━━━ DOCUMENT ━━━
Let's take biblical instruction to heart on this matter. "For the scripture says, "You shall not muzzle the ox when it treads out the grain," and, "The laborer deserves his wages." (1 Timothy 5:18 ESV)
I regularly see hard-working pastors faithfully serving all across our district. Our pastors bring strong education and experience, are doctrinally astute, relationally strong, and evagelistically minded. Many Converge pastors are bi-vocational or trying to do a side hustle to make ends meet. Please know that there is no such thing as a part-time pastor in our district. Our pastors serve in the gospel ministry with a tenaciously fervent calling that transcends comfort. Our district's pastors are all-in. We ought not to take this for granted. Are we all in for them?
Calling all elders, deacons, finance committees, church treasurers, and voting church members! It is time to review, update, support, and ultimately affirm increases to the compensation and benefits you are offering your pastor and church staff. Sadly, many year-end pastoral compensation and benefits dialogues are put off until the last minute, do not recieve adequate attention, and result in uniformed decisions or insufficient cost of living increases. Other times, well-intended compensation discussions fizzle out as pastoral compensation and benefits begin to get compared to other members' professions. Please do not permit this to happen!
Consider your pastor. He is typically not a farmer, does not receive a commission, does not earn overtime, does not own large tracts of land nor equipment assets, may not own a home, does not get the summer off, has advanced education, and is typically on call 24-7. Pastors are a uniquely called, equipped, and committed servant who deserve an intentional and contextualized compensation plan and review. However awkward the pastoral compensation discussion is at your church, I urge you to lean into, raise, and even lead this necessary conversation. Here are four great resources that can help you in this work.
- The State of Church Compensation in 2022 (recorded Webinar)
- Making Sense of Inflation for Cost of Living Adjustments (COLA) Raises in 2022 (article)
- Two Major Pressures on Church Pay in 2022: Scarcity and Competition (article)
- Church Finance: The Church Leader's Guide to Church Financial Operations (book)
What does a pastoral compensation & benefits package include? If you see nothing else from this article and these resources, please know that your pastoral compensation and benefits package needs to include and review multiple budget line items that are standard for ministers across the nation. I have divided the following budget items into the two categories of compensation and benefits:
COMPENSATION: This is the combination of salary, housing, and SECA Tax allowance.
━━━
● EXERCISE DETAILS
Continue the passage on pastoral compensation and benefits from its final sentence.
━━━ DATA RECORDS ━━━
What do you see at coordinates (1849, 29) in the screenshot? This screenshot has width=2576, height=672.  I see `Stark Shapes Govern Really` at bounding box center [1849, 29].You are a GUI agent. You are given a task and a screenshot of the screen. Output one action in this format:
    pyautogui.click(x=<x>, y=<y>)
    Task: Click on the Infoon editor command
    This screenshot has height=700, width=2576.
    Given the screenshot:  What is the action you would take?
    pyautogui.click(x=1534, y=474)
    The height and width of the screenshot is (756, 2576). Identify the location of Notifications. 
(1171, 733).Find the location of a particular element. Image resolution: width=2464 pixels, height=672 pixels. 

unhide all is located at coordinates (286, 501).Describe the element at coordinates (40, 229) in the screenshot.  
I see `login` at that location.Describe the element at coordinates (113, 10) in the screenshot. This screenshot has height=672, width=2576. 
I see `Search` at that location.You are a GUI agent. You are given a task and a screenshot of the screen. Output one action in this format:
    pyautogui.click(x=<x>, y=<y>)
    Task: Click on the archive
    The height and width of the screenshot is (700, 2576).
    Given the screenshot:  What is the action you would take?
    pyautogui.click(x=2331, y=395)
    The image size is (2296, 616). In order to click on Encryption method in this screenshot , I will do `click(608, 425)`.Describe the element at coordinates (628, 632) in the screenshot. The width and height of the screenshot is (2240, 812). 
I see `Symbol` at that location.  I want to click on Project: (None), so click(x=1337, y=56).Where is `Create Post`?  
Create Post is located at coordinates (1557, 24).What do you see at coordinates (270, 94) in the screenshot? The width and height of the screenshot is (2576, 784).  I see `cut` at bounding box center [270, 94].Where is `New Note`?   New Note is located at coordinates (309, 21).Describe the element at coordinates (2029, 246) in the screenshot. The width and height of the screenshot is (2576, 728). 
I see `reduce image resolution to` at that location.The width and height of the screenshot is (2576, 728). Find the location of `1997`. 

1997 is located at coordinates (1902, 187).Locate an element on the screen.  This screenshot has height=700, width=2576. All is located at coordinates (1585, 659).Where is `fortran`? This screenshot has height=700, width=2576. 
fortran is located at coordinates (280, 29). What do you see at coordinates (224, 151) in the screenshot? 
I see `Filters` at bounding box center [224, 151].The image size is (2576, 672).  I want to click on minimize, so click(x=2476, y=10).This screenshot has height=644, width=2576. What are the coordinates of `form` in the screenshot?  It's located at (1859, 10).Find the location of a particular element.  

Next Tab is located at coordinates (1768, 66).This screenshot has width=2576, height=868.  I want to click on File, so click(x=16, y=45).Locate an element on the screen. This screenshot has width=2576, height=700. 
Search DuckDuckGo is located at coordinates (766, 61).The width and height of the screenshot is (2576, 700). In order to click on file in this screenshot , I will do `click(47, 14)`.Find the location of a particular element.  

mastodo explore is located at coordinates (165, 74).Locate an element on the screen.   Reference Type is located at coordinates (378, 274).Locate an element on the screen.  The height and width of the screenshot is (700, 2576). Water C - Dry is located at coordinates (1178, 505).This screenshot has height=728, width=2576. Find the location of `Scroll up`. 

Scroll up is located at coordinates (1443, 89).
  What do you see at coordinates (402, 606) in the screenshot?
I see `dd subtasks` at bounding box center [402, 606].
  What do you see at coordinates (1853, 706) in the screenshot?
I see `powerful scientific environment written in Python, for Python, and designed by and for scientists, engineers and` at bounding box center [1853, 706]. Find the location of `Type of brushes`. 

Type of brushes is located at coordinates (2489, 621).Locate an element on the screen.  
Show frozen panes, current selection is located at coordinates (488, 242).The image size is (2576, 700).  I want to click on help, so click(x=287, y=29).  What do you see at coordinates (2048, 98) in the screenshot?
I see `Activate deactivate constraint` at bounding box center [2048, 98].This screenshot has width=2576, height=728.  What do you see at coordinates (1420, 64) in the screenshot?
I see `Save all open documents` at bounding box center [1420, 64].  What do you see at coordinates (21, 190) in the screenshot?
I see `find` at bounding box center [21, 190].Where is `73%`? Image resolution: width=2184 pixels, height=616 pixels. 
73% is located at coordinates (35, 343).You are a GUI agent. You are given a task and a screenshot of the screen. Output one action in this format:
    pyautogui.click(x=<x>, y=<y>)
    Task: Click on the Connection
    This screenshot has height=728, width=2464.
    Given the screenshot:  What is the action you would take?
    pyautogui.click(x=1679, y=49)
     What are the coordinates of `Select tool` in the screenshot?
━━━
● RESPONSE TO THE EXERCISE
- Salary Amount: Just like secular employees, this income is subject to all federal, state, and self-employment taxes. Your pastor's salary, housing allowance, and SECA tax allowance should be considered separate from other benefits.
- Housing Allowance Amount: This portion of your pastor's income is not subject to federal taxes, but it is subject to 15.3% self-employment taxes (SECA). Churches with parsonages should pay a market-rate housing equity allowance into an interest bearing fund because pastors living in parsonages earn no housing equity. This allowance represents what homeowners typically make from owning and caring for a home. For example, the average housing increase per year has been around 3.5%. A home costing $200,000 would warrant a $7,000 annual increase in compounding equity. If the pastor maintains the property but the church pays for major repairs, then perhaps a housing equity allowance of around $4,000 per year, paid into an interest bearing fund, is fair and just. This is especially just and fair if the church expects or requires the pastor to live in the parsonage. A housing equity allowance is not a retirement plan, nor should it be viewed as such. Regarding the necessity of this, just inquire with any given pastor who has retired or moved away from a parsonage.
- Self-Employment Tax Allowance: Churches should ADD at least 7.65% of the combined salary and housing amounts to their pastor's salary to cover the standard employer portion of their self-employment taxes. This "payroll tax" is what all employers, other than churches and the U.S. military are required to do. Though churches are not legally required to do this, to not do it is harmful to your pastoral family. Your pastor is a church employee who legally needs to receive a W-2 from your church. Your church should contribute towards your pastor's taxes, but your pastor is generally responsible for submitting his own tax payments to the IRS. As an example, if a pastor's salary is $50,000 and his housing is $25,000 then the church should increase his salary by at least $ 5,299. This covers the standard employer's self-employment tax portion that your pastor has been paying out of pocket on top of his half of self-employment taxes and the 12% federal income tax that he pays on his salary and taxable benefits, such as medishare health plans. Though it is not often discussed, pastors pay much in taxes!
BENEFITS: These are typically non-taxable items paid on behalf of the pastor or paid to the pastor by reimbursement. Sabbatical funds or gifts may be considered taxable.
- Health Benefits: Your church should do its best to help your pastor afford an HSA or HRA health insurance plan that offers a manageable deductible and concrete limits on catastrophic health expenses. Keep in mind that the IRS does not consider medishare-types of health programs as qualifying health plans. Compensation for these programs is taxable like salary.
- Retirement Benefits: If your church is not utilizing the Converge Retirement Plan, you are missing out on an excellent and rare minister pension plan. At the very least provide a matching retirement investment funds that increases with years of service.
- Disability Insurance: If your pastor cannot serve your congregation due to health issues or physical injury, this insurance allows your church and pastoral family to move forward with grace and provision.
- Pastoral Ministry Allowance: The church should allocate a defined annual amount that covers or helps to cover professional and ongoing education expenses such as conferences, travel, books, and even tuition.
- Vacation Time: The norm for full-time senior and solo pastors is four weeks of vacation per year or more, depending on experience and tenure. Please budget for this including a budget for pulpit supply.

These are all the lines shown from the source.